[What you have to do]
Please retype the records below exactly as they appear, but leave out the pictures.

___ Entries shown ___

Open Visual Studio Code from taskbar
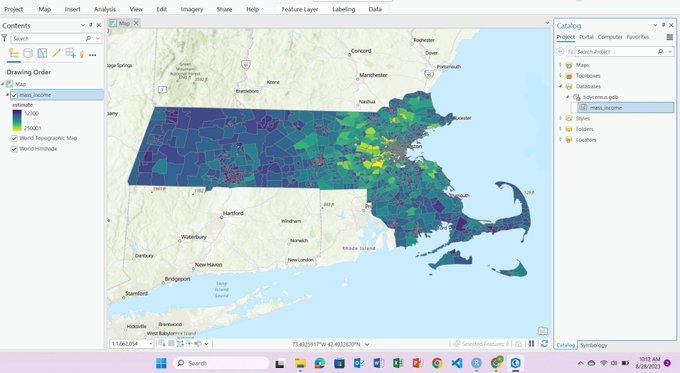680x373 pixels. [456, 363]
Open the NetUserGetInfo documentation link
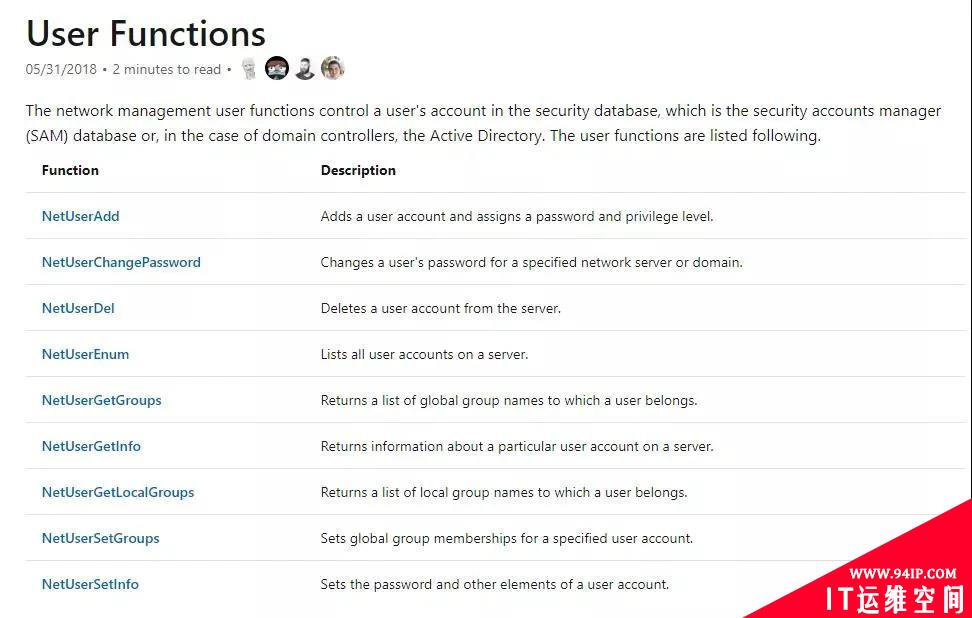Viewport: 972px width, 618px height. [x=91, y=446]
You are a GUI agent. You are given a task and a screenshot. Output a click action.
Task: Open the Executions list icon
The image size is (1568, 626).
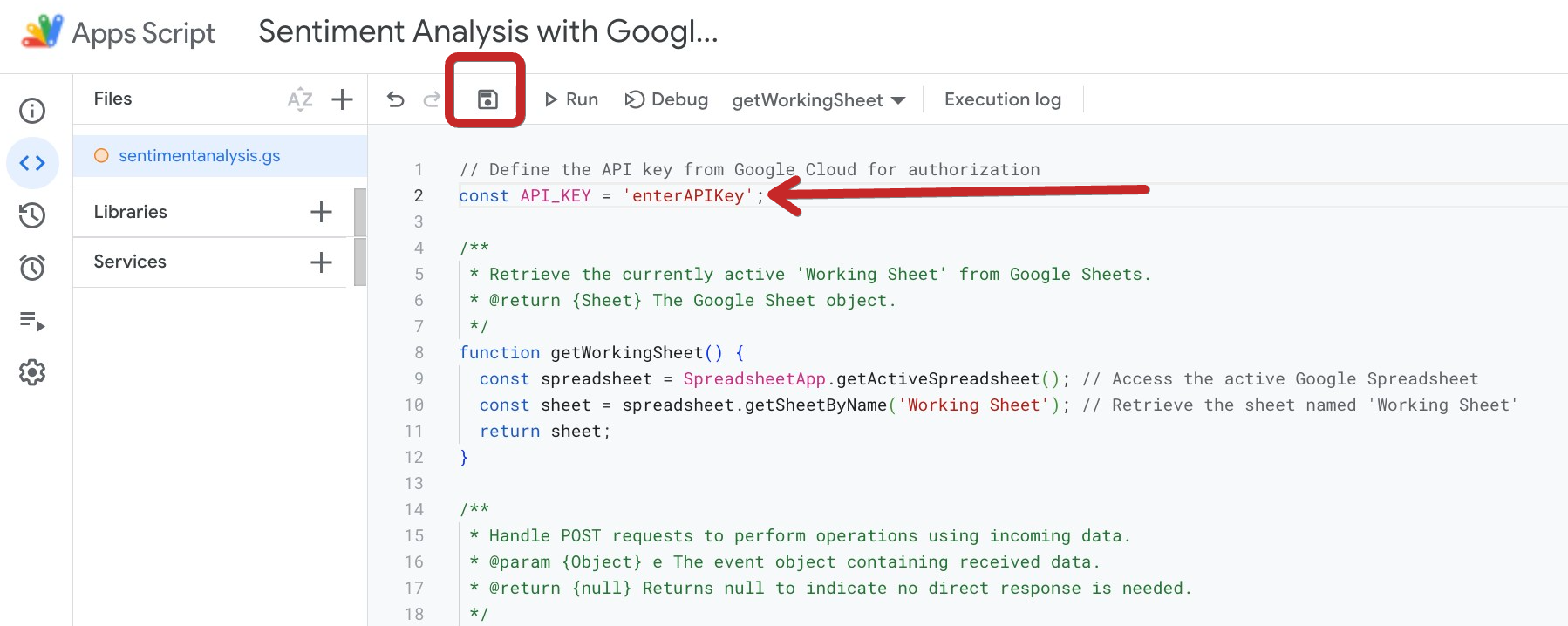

___

[Output for this exercise]
Open Visual Studio Code from taskbar
680x373 pixels. [456, 363]
Open the NetUserGetInfo documentation link
Viewport: 972px width, 618px height. [x=91, y=446]
You are a GUI agent. You are given a task and a screenshot. Output a click action.
Task: Open the Executions list icon
The image size is (1568, 626).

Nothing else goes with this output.